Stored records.
________________

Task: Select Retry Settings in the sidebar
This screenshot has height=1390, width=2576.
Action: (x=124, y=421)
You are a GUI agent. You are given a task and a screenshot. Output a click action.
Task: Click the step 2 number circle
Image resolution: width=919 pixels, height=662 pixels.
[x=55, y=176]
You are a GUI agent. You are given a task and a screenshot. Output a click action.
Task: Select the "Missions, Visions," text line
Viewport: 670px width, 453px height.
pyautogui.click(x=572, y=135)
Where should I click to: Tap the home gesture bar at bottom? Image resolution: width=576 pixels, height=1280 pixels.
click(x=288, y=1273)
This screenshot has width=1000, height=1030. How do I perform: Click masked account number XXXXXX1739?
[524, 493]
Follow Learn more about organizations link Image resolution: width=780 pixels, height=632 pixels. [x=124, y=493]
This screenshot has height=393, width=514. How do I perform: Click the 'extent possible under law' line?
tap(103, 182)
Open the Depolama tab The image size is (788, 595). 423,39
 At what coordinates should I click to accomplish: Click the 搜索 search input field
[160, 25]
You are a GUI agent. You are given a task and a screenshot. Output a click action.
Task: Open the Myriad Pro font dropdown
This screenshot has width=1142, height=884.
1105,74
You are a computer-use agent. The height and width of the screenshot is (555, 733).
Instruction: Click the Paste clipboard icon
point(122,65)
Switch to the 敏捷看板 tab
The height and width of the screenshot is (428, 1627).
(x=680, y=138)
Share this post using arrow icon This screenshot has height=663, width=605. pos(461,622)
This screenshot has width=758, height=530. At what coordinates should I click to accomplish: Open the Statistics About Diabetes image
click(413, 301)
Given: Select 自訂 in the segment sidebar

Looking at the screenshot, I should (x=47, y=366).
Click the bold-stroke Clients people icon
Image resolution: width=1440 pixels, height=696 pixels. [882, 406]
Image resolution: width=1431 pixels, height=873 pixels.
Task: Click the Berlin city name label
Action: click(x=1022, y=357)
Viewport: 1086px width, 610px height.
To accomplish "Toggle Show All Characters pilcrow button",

________________

ASSIGNMENT.
Write out every entry again, exactly as it appears.

RESULT.
Task: Select Retry Settings in the sidebar
This screenshot has height=1390, width=2576.
Action: (x=124, y=421)
You are a GUI agent. You are given a task and a screenshot. Output a click action.
Task: Click the step 2 number circle
Image resolution: width=919 pixels, height=662 pixels.
[x=55, y=176]
You are a GUI agent. You are given a task and a screenshot. Output a click action.
Task: Select the "Missions, Visions," text line
Viewport: 670px width, 453px height.
pyautogui.click(x=572, y=135)
Where should I click to: Tap the home gesture bar at bottom? Image resolution: width=576 pixels, height=1280 pixels.
click(x=288, y=1273)
This screenshot has width=1000, height=1030. How do I perform: Click masked account number XXXXXX1739?
[524, 493]
Follow Learn more about organizations link Image resolution: width=780 pixels, height=632 pixels. [x=124, y=493]
This screenshot has height=393, width=514. How do I perform: Click the 'extent possible under law' line?
tap(103, 182)
Open the Depolama tab The image size is (788, 595). 423,39
 At what coordinates should I click to accomplish: Click the 搜索 search input field
[160, 25]
You are a GUI agent. You are given a task and a screenshot. Output a click action.
Task: Open the Myriad Pro font dropdown
This screenshot has width=1142, height=884.
1105,74
You are a computer-use agent. The height and width of the screenshot is (555, 733).
Instruction: Click the Paste clipboard icon
point(122,65)
Switch to the 敏捷看板 tab
The height and width of the screenshot is (428, 1627).
(x=680, y=138)
Share this post using arrow icon This screenshot has height=663, width=605. pos(461,622)
This screenshot has width=758, height=530. At what coordinates should I click to accomplish: Open the Statistics About Diabetes image
click(413, 301)
Given: Select 自訂 in the segment sidebar

Looking at the screenshot, I should (x=47, y=366).
Click the bold-stroke Clients people icon
Image resolution: width=1440 pixels, height=696 pixels. [882, 406]
Image resolution: width=1431 pixels, height=873 pixels.
Task: Click the Berlin city name label
Action: click(x=1022, y=357)
Viewport: 1086px width, 610px height.
To accomplish "Toggle Show All Characters pilcrow button",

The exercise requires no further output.